ATHENS, Greece — Trip to ancient Greece is an improvement on the typical crusty Imax documentary.

Greece: Secrets of the Past is a cannily conceived big-screen experience.

For a host of reasons, not least of which the expense of their production and limited exhibition opportunities, films made in the big-screen Imax format are invariably crusty documentaries invested with educational values.

Rather than the typical Imax-film destination – Egyptian mummies, Mount Everest, space exploration – veteran big-screen director and producer Greg MacGillivray travels back to ancient Greece, to the volcanic eruption that buried Santorini and the golden age of Greek civilisation, in his latest venture.

Part history lesson, part travelogue, part proclamation of Greek pride, this is a cannily conceived big-screen experience, complete with postcard-perfect vistas of Santorini and the Mediterranean, and pulse-quickening volcanic eruption.

The story’s coathanger is the avuncular Christos Doumas, an archaeological detective and guide to the mystery of Santorini – the town Akrotiri was buried beneath volcanic ash, yet unlike Pompeii no human remains have been uncovered.

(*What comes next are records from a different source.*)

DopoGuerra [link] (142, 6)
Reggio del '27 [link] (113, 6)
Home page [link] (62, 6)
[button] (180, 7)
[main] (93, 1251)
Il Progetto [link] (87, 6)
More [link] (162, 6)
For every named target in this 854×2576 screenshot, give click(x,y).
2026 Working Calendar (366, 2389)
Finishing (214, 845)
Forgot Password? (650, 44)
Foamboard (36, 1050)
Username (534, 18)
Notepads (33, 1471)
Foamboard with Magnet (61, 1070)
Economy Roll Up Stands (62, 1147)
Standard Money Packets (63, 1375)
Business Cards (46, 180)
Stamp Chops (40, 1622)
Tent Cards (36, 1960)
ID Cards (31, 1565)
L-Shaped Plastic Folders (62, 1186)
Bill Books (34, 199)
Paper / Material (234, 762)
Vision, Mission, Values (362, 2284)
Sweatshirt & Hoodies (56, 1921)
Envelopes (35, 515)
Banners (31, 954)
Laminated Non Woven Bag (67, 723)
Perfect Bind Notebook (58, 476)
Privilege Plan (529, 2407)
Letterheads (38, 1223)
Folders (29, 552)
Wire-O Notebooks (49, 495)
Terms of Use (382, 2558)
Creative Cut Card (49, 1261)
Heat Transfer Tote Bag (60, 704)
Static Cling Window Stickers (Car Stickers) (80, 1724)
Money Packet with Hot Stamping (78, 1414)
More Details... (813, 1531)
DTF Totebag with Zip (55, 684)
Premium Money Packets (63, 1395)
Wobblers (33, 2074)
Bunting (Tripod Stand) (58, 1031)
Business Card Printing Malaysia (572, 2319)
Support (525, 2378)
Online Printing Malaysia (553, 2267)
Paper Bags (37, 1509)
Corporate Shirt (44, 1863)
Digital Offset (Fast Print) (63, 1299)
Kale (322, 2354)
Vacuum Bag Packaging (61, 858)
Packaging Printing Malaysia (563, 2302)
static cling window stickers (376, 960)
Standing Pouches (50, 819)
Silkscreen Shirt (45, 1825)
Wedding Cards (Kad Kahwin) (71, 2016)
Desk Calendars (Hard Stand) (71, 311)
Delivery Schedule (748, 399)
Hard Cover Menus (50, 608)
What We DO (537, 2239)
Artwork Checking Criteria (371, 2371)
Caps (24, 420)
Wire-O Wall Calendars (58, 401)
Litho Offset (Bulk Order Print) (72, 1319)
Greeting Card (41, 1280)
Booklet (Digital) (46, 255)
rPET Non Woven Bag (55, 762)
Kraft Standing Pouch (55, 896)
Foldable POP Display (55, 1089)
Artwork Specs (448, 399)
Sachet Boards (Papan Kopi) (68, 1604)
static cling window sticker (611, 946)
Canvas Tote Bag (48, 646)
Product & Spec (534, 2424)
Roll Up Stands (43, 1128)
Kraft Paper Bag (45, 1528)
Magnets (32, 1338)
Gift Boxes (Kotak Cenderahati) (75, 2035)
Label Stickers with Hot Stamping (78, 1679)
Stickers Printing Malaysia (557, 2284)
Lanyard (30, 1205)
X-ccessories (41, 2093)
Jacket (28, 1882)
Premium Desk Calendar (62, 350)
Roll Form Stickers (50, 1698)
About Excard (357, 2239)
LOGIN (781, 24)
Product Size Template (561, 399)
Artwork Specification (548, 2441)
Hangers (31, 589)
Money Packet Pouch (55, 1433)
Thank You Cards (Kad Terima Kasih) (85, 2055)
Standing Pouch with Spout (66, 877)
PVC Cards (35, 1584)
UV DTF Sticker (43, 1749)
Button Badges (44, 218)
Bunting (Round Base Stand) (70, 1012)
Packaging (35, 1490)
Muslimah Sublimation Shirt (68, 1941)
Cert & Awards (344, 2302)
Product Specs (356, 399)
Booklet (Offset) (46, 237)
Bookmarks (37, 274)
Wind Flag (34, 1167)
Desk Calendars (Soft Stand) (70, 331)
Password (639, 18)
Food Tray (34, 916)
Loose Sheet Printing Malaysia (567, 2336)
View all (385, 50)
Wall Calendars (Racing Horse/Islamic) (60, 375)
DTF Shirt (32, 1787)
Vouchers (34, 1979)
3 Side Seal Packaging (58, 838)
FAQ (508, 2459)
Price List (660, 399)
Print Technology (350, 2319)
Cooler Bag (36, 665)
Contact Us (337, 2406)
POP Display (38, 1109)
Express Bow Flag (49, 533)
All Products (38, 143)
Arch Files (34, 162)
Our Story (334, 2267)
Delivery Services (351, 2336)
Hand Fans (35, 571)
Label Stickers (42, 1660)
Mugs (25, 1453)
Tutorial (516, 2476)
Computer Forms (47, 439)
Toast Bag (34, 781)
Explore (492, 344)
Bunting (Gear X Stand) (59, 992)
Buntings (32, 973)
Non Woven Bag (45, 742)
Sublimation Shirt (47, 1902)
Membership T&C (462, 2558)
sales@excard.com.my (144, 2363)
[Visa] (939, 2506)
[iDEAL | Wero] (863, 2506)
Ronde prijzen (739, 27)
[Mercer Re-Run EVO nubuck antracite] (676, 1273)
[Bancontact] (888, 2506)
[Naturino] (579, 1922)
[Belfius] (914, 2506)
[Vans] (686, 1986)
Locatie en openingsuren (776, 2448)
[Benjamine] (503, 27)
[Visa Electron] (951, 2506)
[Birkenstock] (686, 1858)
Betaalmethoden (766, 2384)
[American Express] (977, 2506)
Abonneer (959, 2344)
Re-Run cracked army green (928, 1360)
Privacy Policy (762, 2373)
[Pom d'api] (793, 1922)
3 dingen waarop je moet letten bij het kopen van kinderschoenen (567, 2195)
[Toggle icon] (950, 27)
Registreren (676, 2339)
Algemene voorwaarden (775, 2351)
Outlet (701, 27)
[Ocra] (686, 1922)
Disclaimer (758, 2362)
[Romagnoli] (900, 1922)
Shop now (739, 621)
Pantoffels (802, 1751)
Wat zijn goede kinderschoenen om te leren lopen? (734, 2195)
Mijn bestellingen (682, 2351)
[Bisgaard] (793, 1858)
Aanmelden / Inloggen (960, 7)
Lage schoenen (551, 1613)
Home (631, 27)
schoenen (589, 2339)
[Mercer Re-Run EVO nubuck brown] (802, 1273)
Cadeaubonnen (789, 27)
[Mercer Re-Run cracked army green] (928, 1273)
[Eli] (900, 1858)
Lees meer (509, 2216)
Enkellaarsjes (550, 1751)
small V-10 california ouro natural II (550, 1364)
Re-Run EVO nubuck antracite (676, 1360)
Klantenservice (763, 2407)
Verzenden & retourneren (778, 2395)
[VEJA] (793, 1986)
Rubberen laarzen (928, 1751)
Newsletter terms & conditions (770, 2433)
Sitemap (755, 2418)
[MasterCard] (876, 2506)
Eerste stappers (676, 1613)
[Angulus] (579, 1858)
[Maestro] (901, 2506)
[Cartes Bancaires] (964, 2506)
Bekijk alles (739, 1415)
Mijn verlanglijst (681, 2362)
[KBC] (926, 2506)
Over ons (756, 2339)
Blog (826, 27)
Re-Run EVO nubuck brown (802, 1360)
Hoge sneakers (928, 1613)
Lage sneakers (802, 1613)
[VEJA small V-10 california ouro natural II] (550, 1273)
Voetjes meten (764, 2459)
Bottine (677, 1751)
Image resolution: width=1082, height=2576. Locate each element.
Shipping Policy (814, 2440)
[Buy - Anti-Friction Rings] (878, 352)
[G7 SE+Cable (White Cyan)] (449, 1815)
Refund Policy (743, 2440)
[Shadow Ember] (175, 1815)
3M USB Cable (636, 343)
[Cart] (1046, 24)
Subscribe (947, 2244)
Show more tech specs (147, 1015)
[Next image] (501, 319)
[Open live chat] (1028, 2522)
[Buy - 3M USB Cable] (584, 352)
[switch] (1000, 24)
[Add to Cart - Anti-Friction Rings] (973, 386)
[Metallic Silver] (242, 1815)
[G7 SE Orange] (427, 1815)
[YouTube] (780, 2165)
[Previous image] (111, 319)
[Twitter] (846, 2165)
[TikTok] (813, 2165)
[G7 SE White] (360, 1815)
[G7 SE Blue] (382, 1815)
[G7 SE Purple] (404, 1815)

Though the link between the events of Santorini and the birth of Greek civilisation some 1000 years later is at best flimsy, at worst gratuitous, the second half of the film takes us into the money shot – a recreation of the Parthenon as it might have looked, complete with its statue of Athena and bold frieze.

As history lesson, Greece: Secrets of the Past, offers as much depth and insight as something you might read on a breakfast cereal box with its cribbed recitations about the invention of democracy and philosophy.

It fares infinitely better as spectacle. And if it inspires other Imax film-makers to steer clear of the old chalk-and-talk methods and subjects, that might not be a bad thing.